INSTRUÇÃO 1
Reproduza literalmente as linhas da listagem, do início da listagem até a linha que contém "Looking at the screenshot, I should point(1382,430).", incluídas ambas as extremidades, e apenas essas linhas.
--------------------------------------------------
Por: : Adriana Ferraz, Beatriz Bulla e Levy Teles/ Estadão
O
esvaziamento dos atos do 1.º de Maio, com a presença do presidente Jair
Bolsonaro e do ex-presidente Luiz Inácio Lula da Silva (PT), resultou
da falta de uma mensagem positiva para o eleitor, do desgaste da beligerância
na política e do desarranjo na organização, dizem especialistas ouvidos
pelo Estadão. As redes sociais refletiram também a baixa adesão nas ruas,
e os engajamentos no ambiente digital ficaram aquém dos registrados em outros
atos tanto à direita quanto à esquerda.
Os
discursos dos eventos se voltam mais para o passado do que para o futuro, disse
o cientista político Marco Antonio Teixeira. Bolsonaro, por exemplo,
endossou manifestações em Brasília e São Paulo contra ministros do Supremo
Tribunal Federal (STF) e em favor do deputado Daniel Silveira
(PTB-RJ), condenado pela Corte e perdoado pelo presidente. Lula fez discurso
focado em sua base mais fiel, a sindicalista.
“A
única possibilidade que vejo em levar ou manter o povo na rua é oferecer
esperança, possibilidades, sobretudo naquilo que é mais caro hoje para
sociedade hoje. De um lado, pensar no futuro, conter a precarização das
condições de vida, passando pelo emprego e controle de preços. Do outro, ter um
mínimo de civilidade. Talvez o que o povo queira é um pouco mais de respeito,
além de perspectiva de futuro”, disse Teixeira, que é professor do Departamento
de Gestão Pública da FGV-SP.
--------------------------------------------------
INSTRUÇÃO 2
Cite textualmente o trecho da reportagem sobre os atos do 1.º de Maio, começando em "Por: : Adriana" e terminando em "quanto à esquerda.".
--------------------------------------------------
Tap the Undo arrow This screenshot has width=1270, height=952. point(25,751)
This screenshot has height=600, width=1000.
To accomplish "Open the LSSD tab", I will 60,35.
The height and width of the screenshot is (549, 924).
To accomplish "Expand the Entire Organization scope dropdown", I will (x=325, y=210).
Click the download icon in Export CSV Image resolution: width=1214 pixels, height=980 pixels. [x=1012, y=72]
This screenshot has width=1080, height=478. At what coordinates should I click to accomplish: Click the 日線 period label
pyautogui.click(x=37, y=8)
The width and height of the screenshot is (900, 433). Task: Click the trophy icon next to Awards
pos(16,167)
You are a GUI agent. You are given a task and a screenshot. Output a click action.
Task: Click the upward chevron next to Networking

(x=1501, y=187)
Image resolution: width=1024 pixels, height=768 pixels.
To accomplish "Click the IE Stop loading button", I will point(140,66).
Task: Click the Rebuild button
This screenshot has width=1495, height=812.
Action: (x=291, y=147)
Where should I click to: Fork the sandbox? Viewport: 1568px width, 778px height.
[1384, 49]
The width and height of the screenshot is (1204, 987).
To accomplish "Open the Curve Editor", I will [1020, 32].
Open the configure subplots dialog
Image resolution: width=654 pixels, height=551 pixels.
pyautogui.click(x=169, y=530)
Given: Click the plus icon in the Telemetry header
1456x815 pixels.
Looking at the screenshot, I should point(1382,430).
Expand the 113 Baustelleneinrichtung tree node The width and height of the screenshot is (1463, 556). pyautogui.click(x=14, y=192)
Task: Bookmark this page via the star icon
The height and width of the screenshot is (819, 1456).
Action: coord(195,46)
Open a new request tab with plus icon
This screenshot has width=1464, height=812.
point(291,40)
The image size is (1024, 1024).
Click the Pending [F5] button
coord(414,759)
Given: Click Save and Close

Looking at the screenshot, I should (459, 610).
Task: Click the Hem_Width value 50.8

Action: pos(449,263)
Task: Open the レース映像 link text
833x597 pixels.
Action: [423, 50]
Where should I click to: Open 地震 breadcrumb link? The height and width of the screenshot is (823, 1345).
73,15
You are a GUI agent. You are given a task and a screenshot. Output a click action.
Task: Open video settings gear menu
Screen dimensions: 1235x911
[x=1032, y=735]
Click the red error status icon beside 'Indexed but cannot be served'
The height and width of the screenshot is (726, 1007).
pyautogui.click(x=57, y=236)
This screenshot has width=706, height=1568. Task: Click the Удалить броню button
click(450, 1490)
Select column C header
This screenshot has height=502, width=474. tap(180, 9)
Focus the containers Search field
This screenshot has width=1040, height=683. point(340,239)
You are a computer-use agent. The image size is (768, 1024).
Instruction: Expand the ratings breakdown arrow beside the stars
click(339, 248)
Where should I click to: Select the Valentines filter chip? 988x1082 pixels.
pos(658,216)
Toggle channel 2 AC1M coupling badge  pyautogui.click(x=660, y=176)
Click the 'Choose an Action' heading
--------------------------------------------------
RESPOSTA REDIGIDA 1
Tap the Undo arrow This screenshot has width=1270, height=952. point(25,751)
This screenshot has height=600, width=1000.
To accomplish "Open the LSSD tab", I will 60,35.
The height and width of the screenshot is (549, 924).
To accomplish "Expand the Entire Organization scope dropdown", I will (x=325, y=210).
Click the download icon in Export CSV Image resolution: width=1214 pixels, height=980 pixels. [x=1012, y=72]
This screenshot has width=1080, height=478. At what coordinates should I click to accomplish: Click the 日線 period label
pyautogui.click(x=37, y=8)
The width and height of the screenshot is (900, 433). Task: Click the trophy icon next to Awards
pos(16,167)
You are a GUI agent. You are given a task and a screenshot. Output a click action.
Task: Click the upward chevron next to Networking

(x=1501, y=187)
Image resolution: width=1024 pixels, height=768 pixels.
To accomplish "Click the IE Stop loading button", I will point(140,66).
Task: Click the Rebuild button
This screenshot has width=1495, height=812.
Action: (x=291, y=147)
Where should I click to: Fork the sandbox? Viewport: 1568px width, 778px height.
[1384, 49]
The width and height of the screenshot is (1204, 987).
To accomplish "Open the Curve Editor", I will [1020, 32].
Open the configure subplots dialog
Image resolution: width=654 pixels, height=551 pixels.
pyautogui.click(x=169, y=530)
Given: Click the plus icon in the Telemetry header
1456x815 pixels.
Looking at the screenshot, I should point(1382,430).

RESPOSTA REDIGIDA 2
Por: : Adriana Ferraz, Beatriz Bulla e Levy Teles/ Estadão
O
esvaziamento dos atos do 1.º de Maio, com a presença do presidente Jair
Bolsonaro e do ex-presidente Luiz Inácio Lula da Silva (PT), resultou
da falta de uma mensagem positiva para o eleitor, do desgaste da beligerância
na política e do desarranjo na organização, dizem especialistas ouvidos
pelo Estadão. As redes sociais refletiram também a baixa adesão nas ruas,
e os engajamentos no ambiente digital ficaram aquém dos registrados em outros
atos tanto à direita quanto à esquerda.